The kobigurk/phase2-bn254 tool was patched in https://github.com/MystenLabs/phase2-bn254 to support this trimming (which was broken before the patch). We reviewed the patch and found it to be correct. Essentially, the issue was that the code was deserializing the full-length parameters (for original_circuit_power) using a trimmed description of the parameters (reduced_circuit_power). The important line that fixed the deserialization was:

-    let parameters = CeremonyParams::<Bn256>::new(reduced_circuit_power, batch_size);
+    let parameters = CeremonyParams::<Bn256>::new(original_circuit_power, batch_size);

Re-importing response files in snarkjs

Snarkjs allows exporting the latest state so that other tools (like kobigurk/phase2-bn254) can make use of it (for example, to contribute or to trim the parameters as discussed previously).

The typical flow is summarized in the figure below.

Exporting with snarkjs works by removing the header as well as the history of contributions.
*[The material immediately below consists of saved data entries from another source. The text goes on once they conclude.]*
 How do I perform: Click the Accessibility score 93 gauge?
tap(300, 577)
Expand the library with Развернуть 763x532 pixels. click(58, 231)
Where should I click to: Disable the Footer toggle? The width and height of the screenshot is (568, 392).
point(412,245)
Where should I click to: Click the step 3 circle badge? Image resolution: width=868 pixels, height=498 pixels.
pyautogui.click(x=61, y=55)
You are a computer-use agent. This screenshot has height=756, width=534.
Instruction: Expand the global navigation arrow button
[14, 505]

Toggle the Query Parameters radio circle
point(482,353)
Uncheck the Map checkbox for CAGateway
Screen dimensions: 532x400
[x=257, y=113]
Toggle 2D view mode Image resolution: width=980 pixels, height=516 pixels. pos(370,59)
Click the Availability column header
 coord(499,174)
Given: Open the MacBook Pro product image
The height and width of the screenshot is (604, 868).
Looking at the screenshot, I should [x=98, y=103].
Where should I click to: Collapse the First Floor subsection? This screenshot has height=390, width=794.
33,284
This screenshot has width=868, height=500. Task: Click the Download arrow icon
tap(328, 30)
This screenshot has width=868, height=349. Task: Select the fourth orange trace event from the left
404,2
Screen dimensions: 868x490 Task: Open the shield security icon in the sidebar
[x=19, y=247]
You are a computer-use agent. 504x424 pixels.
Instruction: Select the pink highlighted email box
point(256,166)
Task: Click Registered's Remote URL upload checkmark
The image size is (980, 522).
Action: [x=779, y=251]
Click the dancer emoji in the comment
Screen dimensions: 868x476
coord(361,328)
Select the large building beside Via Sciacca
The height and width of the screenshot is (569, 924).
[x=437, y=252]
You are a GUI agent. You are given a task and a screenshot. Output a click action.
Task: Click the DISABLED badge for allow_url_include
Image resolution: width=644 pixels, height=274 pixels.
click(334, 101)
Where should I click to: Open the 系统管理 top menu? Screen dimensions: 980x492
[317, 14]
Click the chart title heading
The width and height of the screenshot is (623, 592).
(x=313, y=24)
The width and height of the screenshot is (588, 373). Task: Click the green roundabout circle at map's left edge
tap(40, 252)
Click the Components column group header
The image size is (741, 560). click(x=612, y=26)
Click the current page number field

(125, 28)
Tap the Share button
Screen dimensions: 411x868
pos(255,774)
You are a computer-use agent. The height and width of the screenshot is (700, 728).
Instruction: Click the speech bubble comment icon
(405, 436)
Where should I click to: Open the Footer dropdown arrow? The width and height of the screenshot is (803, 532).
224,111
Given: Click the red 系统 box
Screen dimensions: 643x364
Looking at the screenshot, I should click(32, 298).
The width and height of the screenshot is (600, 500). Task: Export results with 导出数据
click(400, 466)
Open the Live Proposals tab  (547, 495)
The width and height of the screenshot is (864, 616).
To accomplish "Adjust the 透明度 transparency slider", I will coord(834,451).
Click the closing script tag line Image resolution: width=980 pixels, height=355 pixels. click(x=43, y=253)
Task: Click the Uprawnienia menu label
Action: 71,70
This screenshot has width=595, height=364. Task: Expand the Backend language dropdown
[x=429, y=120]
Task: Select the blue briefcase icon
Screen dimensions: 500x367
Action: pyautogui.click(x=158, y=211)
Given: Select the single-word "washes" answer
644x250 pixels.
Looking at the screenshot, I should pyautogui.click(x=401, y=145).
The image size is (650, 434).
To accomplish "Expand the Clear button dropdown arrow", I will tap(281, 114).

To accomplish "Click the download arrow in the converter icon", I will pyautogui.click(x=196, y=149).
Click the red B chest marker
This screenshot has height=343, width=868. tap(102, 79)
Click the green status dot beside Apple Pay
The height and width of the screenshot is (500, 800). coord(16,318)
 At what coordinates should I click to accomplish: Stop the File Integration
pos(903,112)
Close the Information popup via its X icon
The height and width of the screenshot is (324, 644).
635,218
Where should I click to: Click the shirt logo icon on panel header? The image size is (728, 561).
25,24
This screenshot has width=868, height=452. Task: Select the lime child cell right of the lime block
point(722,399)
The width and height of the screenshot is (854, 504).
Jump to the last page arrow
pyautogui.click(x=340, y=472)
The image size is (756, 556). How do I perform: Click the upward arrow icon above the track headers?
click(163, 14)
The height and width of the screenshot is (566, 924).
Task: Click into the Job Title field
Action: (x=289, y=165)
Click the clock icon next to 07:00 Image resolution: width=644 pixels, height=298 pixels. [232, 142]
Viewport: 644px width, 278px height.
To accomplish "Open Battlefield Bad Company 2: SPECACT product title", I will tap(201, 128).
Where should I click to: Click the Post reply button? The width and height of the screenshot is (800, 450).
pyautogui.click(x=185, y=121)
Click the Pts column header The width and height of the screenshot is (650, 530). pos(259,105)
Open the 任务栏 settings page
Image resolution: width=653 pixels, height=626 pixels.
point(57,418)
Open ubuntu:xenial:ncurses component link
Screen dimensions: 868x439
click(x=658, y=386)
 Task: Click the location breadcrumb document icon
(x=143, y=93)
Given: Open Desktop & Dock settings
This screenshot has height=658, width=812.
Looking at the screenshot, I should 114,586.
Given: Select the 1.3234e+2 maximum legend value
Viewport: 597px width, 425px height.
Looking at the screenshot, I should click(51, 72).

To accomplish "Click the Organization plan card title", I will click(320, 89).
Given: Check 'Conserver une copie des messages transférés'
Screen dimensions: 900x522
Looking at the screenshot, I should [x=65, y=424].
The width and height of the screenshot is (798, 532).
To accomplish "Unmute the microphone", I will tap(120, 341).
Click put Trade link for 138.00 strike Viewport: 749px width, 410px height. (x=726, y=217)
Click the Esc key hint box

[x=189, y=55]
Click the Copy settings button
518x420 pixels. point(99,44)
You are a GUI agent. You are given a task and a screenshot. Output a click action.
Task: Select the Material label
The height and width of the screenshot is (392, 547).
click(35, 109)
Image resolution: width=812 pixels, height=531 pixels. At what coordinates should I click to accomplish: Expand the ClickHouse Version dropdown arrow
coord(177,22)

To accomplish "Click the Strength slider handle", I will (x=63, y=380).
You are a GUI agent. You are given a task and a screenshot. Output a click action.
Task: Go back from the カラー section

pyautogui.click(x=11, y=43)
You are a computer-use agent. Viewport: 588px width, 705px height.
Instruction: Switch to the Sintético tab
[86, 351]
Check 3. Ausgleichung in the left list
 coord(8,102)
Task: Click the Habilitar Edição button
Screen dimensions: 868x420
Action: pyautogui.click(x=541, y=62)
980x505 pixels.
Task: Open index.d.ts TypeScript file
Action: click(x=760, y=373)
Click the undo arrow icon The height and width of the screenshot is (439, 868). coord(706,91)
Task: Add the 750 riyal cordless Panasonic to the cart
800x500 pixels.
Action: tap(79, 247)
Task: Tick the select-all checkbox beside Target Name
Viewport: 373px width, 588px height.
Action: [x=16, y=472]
What is left is a hash and the latest state of the ceremony (called accumulator in the figure above). The exported file is called a “challenge”.

Importing with snarkjs works by taking a “response” file, which is similar to a challenge file, but with the latest contribution appended to it (see figure below). As snarkjs keeps track of the history of contributions, the latest snarkjs state (on which the last export was performed) is also used to recover that history.

The problem fixed by Mysten Lab’s patch is that snarkjs verifies consistency of the prepended hash when reimporting, which doesn’t always interoperate nicely with external tools.

Specifically, kobigurk/phase2-bn254 computes that prepended hash as HASH(challenge), which when called several times becomes a digest based on a challenge unknown to snarkjs.

Mysten Lab’s fix is to remove this check. We found it to be an acceptable fix as the check is there for sanity check, and a well-coordinated ceremony should not be affected by this change.